Currency traders in Pakistan’s open market have offered the government $24 billion in loans over the next two years to assist it avoid the International Monetary Fund (IMF) programme, which has harmed the country’s economy.
Exchange Companies Association of Pakistan (ECAP) President Malik Bostan said: “We have offered $1 billion a month in financing to the government for the next two years to get rid of the IMF,” The Express Tribune reported.
He emphasised that the government must issue an order allowing exchange corporations to borrow US dollars directly from overseas Pakistanis, foreign firms, and global exchange companies.
The loans will be free of charge and can be rolled over if necessary.
“We are in contact with millions of expatriate Pakistanis as they are our clients. They are ready to lend $1 billion a month to us (exchange companies) over the next 24 months, in addition to the usual inflows received by exchange companies.”
The suggestion was proposed by Bostan and other association office-bearers at a meeting with Senate Standing Committee on Finance Chairman Saleem Mandviwala in Islamabad, according to The Express Tribune.
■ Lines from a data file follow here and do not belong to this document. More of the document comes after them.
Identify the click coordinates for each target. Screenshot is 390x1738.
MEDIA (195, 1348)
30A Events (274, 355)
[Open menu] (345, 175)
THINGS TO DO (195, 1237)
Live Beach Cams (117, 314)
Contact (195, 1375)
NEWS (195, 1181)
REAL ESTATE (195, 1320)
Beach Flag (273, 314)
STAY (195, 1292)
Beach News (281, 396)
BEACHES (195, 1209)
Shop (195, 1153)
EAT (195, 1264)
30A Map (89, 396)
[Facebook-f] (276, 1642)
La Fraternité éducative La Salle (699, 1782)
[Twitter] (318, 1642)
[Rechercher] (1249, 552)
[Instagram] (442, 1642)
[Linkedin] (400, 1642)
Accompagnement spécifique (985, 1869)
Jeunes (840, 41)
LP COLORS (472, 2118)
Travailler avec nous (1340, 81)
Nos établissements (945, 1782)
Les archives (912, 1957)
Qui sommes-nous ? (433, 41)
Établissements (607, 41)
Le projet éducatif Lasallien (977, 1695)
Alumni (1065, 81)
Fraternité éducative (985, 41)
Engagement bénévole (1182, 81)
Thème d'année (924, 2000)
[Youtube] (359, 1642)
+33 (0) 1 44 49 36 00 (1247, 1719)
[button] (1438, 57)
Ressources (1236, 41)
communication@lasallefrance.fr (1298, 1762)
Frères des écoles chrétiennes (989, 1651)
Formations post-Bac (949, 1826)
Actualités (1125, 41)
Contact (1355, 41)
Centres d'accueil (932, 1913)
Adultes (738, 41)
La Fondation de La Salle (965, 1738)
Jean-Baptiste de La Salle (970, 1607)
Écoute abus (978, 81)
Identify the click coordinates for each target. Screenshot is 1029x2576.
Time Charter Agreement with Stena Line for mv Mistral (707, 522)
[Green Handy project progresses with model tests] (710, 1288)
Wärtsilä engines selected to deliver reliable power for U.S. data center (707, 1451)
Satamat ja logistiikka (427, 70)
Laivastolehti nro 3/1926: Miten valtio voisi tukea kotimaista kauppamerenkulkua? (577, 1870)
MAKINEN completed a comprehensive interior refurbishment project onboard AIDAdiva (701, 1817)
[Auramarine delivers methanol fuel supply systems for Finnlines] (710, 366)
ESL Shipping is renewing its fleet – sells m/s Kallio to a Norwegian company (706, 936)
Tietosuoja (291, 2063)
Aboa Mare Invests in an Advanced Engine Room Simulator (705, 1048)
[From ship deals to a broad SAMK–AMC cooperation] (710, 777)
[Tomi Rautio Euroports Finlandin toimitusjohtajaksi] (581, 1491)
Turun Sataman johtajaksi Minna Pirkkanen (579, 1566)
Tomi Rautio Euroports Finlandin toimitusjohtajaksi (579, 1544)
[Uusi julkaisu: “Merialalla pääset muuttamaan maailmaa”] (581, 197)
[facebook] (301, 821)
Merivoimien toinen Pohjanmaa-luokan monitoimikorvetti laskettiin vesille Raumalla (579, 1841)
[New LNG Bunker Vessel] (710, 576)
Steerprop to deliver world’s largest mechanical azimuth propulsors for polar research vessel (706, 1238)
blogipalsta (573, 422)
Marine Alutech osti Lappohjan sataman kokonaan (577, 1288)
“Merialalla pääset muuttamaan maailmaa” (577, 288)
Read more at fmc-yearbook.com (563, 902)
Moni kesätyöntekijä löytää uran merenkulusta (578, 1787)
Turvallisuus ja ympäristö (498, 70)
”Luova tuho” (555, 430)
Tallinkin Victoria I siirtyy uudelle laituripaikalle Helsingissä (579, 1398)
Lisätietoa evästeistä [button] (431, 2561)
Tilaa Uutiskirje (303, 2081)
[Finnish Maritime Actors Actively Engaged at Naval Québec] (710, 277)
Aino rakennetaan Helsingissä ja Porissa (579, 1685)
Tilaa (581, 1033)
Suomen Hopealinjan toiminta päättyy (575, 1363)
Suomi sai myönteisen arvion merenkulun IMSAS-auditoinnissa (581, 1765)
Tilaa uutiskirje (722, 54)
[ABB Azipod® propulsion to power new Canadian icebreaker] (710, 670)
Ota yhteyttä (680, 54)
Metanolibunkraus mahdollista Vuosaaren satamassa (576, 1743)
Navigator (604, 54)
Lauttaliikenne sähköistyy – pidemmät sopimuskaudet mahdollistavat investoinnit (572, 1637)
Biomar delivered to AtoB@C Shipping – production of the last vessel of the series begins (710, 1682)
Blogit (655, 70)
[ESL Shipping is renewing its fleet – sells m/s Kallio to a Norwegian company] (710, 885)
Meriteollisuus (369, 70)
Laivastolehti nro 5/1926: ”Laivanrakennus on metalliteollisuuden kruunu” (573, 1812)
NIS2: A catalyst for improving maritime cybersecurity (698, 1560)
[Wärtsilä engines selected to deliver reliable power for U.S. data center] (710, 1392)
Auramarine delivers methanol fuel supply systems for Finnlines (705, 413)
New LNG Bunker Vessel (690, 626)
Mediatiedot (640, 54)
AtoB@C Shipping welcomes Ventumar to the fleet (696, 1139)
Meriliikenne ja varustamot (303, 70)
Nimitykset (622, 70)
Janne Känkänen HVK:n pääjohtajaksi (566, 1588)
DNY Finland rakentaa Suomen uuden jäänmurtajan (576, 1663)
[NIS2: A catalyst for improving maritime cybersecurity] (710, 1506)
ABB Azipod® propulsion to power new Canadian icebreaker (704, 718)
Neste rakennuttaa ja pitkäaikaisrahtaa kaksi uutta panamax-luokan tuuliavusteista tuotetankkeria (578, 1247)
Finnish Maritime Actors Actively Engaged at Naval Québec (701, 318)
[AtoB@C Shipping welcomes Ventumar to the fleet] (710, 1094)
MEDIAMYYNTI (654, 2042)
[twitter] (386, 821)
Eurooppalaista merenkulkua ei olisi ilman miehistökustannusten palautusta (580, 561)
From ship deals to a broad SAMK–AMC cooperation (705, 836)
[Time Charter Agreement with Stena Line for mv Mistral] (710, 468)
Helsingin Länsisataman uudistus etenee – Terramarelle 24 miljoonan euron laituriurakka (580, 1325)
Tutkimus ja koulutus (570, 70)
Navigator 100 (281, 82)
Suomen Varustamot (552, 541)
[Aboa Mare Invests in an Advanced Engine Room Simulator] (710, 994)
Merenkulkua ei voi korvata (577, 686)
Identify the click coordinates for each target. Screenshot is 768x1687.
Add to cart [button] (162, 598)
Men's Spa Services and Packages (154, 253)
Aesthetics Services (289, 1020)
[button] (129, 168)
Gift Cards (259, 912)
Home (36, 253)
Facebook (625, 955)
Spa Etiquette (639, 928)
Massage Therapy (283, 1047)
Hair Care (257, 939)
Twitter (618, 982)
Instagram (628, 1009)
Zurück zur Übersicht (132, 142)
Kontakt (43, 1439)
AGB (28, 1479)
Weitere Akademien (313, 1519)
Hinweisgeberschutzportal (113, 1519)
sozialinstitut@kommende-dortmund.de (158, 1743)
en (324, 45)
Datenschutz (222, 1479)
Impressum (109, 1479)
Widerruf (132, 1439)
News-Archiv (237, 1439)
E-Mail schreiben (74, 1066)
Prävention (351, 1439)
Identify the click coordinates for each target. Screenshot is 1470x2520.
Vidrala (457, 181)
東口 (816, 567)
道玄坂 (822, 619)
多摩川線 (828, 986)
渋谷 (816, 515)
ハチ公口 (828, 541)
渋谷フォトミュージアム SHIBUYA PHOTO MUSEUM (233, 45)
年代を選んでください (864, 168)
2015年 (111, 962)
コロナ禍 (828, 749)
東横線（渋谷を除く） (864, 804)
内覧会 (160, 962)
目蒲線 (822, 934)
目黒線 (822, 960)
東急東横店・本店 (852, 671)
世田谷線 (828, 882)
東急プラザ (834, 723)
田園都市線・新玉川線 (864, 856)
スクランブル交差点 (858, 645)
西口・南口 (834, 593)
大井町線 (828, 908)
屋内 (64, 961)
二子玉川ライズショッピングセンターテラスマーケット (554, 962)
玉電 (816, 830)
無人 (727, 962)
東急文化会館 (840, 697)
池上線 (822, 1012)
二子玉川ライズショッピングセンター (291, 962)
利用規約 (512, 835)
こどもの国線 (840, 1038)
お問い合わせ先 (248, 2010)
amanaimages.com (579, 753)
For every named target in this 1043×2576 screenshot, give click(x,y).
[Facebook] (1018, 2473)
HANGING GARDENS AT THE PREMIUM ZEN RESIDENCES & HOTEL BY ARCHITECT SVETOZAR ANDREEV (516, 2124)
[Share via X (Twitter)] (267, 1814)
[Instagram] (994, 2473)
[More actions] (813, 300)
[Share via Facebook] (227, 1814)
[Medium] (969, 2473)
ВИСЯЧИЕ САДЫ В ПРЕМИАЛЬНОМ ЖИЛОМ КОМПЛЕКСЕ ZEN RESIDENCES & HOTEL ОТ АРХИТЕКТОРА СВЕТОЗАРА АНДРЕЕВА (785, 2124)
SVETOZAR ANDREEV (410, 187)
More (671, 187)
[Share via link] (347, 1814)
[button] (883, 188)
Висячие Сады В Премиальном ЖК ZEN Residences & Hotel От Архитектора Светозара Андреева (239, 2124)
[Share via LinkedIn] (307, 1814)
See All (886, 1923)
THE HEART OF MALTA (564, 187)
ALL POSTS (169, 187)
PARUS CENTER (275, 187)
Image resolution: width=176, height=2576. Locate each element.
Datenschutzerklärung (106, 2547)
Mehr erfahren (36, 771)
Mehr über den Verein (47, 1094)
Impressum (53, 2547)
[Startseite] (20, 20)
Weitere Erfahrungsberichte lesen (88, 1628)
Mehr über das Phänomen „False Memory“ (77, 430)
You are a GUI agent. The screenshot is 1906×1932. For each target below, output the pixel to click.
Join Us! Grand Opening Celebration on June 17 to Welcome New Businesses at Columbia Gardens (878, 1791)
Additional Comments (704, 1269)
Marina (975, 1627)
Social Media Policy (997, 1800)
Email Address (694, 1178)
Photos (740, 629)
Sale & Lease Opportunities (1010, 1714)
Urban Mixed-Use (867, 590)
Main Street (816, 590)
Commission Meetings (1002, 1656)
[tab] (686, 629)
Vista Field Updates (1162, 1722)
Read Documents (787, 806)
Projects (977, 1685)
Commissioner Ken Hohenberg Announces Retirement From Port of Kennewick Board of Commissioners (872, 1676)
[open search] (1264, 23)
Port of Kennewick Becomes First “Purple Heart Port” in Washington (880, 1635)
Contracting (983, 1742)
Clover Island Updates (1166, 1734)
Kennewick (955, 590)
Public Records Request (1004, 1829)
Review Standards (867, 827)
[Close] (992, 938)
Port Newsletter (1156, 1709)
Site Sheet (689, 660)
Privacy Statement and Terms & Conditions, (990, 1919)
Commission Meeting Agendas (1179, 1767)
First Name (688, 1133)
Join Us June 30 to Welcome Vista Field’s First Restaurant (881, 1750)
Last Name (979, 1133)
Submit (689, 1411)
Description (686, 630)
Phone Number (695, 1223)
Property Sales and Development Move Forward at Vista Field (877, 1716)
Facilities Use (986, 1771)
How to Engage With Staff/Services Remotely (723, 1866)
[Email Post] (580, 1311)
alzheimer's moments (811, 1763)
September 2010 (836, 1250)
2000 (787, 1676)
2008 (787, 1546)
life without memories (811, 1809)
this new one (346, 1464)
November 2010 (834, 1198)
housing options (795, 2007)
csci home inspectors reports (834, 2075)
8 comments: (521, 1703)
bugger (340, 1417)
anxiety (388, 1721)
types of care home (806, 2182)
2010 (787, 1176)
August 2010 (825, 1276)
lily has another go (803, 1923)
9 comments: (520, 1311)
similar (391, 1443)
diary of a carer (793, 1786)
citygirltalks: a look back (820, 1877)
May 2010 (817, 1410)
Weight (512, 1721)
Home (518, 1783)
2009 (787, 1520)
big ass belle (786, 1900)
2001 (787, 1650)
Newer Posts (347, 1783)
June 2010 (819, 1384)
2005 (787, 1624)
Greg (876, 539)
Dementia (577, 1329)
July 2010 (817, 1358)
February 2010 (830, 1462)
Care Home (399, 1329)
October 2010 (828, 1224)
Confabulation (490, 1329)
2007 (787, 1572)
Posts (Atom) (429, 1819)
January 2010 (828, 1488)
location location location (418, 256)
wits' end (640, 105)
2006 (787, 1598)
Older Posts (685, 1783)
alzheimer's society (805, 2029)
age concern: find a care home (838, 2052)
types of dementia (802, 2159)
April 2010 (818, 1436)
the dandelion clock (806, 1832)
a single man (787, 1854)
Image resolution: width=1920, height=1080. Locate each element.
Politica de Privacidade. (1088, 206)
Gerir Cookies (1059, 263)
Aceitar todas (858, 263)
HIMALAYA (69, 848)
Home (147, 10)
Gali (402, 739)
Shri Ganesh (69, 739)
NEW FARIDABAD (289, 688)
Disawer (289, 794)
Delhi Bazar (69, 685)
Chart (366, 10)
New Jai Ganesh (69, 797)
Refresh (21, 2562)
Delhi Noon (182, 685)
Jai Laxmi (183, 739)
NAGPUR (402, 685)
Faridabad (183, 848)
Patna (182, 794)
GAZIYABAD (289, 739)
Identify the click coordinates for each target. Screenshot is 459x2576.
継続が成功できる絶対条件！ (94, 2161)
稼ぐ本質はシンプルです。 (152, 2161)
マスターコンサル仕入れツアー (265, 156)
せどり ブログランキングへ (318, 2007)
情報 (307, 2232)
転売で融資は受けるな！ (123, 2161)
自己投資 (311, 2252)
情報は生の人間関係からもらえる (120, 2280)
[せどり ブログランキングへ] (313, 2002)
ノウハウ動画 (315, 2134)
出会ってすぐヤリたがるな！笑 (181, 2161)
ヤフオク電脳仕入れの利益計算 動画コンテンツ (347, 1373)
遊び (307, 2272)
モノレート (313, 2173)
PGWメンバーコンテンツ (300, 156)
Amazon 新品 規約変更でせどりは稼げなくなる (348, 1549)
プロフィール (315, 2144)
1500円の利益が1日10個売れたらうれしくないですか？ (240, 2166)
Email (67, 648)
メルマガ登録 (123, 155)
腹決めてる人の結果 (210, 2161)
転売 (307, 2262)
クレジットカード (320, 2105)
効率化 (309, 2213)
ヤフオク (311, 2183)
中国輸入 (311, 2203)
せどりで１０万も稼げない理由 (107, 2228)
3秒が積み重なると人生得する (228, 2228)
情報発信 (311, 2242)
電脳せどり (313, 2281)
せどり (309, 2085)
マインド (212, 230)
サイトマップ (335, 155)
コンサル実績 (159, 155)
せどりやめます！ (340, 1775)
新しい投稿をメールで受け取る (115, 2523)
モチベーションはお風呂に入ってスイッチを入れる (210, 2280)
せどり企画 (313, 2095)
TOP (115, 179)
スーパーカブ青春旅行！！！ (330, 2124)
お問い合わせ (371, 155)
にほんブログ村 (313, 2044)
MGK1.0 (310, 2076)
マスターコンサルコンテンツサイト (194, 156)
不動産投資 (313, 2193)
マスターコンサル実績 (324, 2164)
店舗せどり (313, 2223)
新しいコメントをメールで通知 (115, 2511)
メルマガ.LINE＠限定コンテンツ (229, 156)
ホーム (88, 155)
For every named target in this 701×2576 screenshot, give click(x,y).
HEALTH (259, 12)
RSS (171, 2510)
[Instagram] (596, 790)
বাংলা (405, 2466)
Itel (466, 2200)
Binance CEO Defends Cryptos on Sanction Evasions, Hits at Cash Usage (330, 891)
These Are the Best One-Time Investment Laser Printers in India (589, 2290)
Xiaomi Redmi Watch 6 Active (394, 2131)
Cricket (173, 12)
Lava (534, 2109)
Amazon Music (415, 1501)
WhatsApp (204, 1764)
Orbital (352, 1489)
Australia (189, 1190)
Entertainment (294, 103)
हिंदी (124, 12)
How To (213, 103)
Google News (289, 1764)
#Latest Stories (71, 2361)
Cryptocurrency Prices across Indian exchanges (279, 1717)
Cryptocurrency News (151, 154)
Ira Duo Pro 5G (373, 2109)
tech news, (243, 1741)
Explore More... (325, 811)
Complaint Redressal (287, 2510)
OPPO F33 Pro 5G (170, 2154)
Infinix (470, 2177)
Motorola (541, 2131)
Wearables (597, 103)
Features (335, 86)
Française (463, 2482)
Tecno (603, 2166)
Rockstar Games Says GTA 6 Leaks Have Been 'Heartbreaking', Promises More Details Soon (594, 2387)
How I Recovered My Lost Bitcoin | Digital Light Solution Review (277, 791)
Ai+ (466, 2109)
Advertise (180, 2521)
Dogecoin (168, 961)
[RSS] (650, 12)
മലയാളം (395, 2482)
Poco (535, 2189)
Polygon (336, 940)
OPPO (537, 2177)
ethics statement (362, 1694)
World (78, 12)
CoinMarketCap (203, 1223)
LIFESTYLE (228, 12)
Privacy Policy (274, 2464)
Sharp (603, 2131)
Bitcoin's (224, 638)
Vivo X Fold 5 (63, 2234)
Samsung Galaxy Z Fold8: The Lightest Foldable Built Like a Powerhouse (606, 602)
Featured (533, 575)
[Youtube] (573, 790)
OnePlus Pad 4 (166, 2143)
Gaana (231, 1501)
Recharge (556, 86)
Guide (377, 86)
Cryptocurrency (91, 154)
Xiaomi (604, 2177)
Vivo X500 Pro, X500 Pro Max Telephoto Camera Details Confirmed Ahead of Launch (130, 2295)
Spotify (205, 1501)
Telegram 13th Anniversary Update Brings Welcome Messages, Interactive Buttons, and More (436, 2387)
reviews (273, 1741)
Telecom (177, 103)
The huddle included central bank officers and other high-ranking individuals.
“Exchange companies are already supplying $300-400 million a month, totalling $4 billion a year, to the inter-bank market,” he revealed, adding that the IMF had continued to come up with new conditions one after another, making it tough for Pakistan to give a push to its economy.
He requested that the government reconsider its laws, rules, and regulations for IT freelancers who have accounts in foreign banks totalling billions of dollars. “If the laws are relaxed, these deposits will be brought to Pakistan.”